Since PySkipList is a pure Python implementation, it should work well on alternative Python implementations such as PyPy and Jython.
The following provides a few examples on how to use the SkipList
API:
>>> from pyskiplist import SkipList >>> sl = SkipList() >>> sl.insert('foo', 'bar') >>> sl.insert('baz', 'qux') >>> sl SkipList((('baz', 'qux'), ('foo', 'bar'))) >>> sl.search('foo') 'bar' >>> sl[0] ('baz', 'qux') >>> sl.remove('foo') # remove by key >>> del sl[0] # remove by position
Full documentation can be found on http://pyskiplist.readthedocs.org/.
Below are the Big-O complexities of the various operations implemented by pyskiplist:
Operation | Complexity |
---|---|
insertion | O(log N) |
search by key | O(log N) |
removal by key | O(log N) |
forward iteration | O(1) |
find by position | O(log N) |
access by position | O(log N) |
delete by position | O(log N) |
Below are the results of some performance tests.

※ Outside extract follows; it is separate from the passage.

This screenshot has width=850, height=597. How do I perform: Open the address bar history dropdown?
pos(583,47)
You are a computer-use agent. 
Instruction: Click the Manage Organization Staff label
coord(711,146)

These are for Python 3.4.2 on my Linux laptop:
Test | Operations / second |
---|---|
Insert @ 1k nodes | 45,056 |
Insert @ 10k nodes | 42,137 |
Insert @ 100k nodes | 28,086 |
Remove @ 1k nodes | 54,316 |
Remove @ 10k nodes | 46,240 |
Remove @ 100k nodes | 35,114 |
Search @ 1k nodes | 137,248 |
Search @ 10k nodes | 109,480 |
Search @ 100k nodes | 77,939 |
PySkipList tries to be efficient with regards to memory usage. The numbers below are for Python 3.4.2 on my Linux laptop. This specific test stores pairs of integer keys and an integer values in a skiplist. The total size of the two integers on this Python version is 56 bytes.
Nodes | Bytes / node | Overhead (fixed) |
---|---|---|
1k | 164 | 108 |
10k | 162 | 106 |
100k | 162 | 106 |
Reference papers on skiplists:
- ftp://ftp.cs.umd.edu/pub/skipLists/skiplists.pdf (original paper)

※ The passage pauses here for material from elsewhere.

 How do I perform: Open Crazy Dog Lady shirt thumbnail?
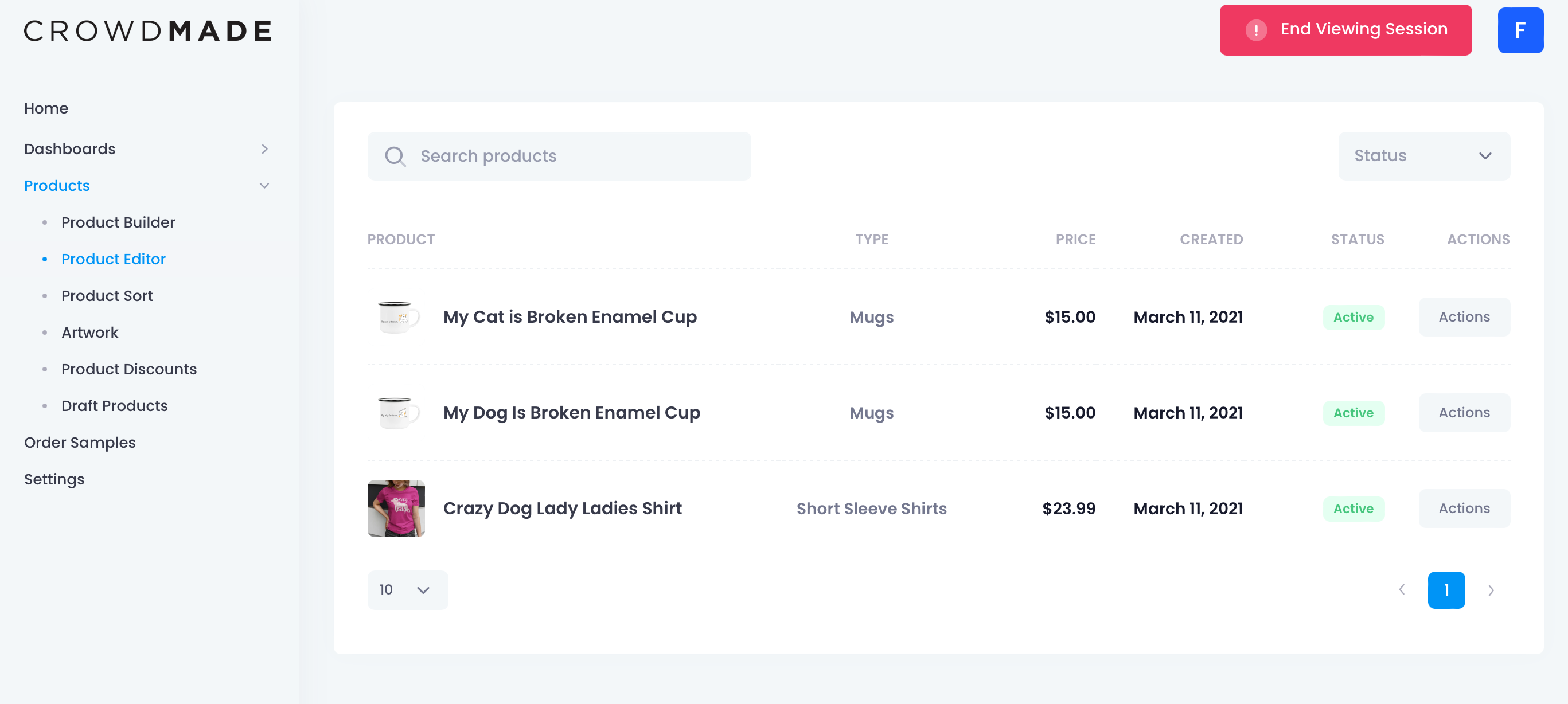coord(396,508)
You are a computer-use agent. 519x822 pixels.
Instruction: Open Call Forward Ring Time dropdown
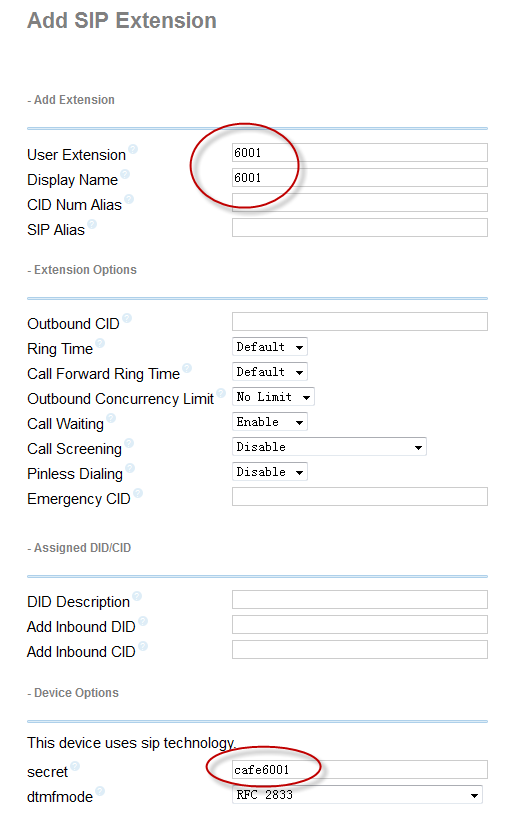point(269,372)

- http://drum.lib.umd.edu/bitstream/1903/544/2/CS-TR-2286.1.pdf (cookbook)
This implementation uses a novel (as far as I know) technique where it stores just a single link width per node, and only in nodes with level > 1. The link corresponds to the number of nodes skipped by the highest incoming link. Other implementations that I've seen all store a width for every link. This approach saves a lot of memory. The overhead should just be 1/e (0.37) integers per node. It makes an indexable skiplist almost as memory efficient as its non-indexable cousin.
Duplicate keys are allowed in this implementation, and insertion order is maintained.
Skiplist nodes are implemented as plain lists instead of objects. This saves memory. Kudos to http://pythonsweetness.tumblr.com/post/45227295342 for the idea.
The built-in Mersenne Twister is used as the random source. This is preferable over SystemRandom since it doesn't require a system call and there is no need for cryptographically secure numbers.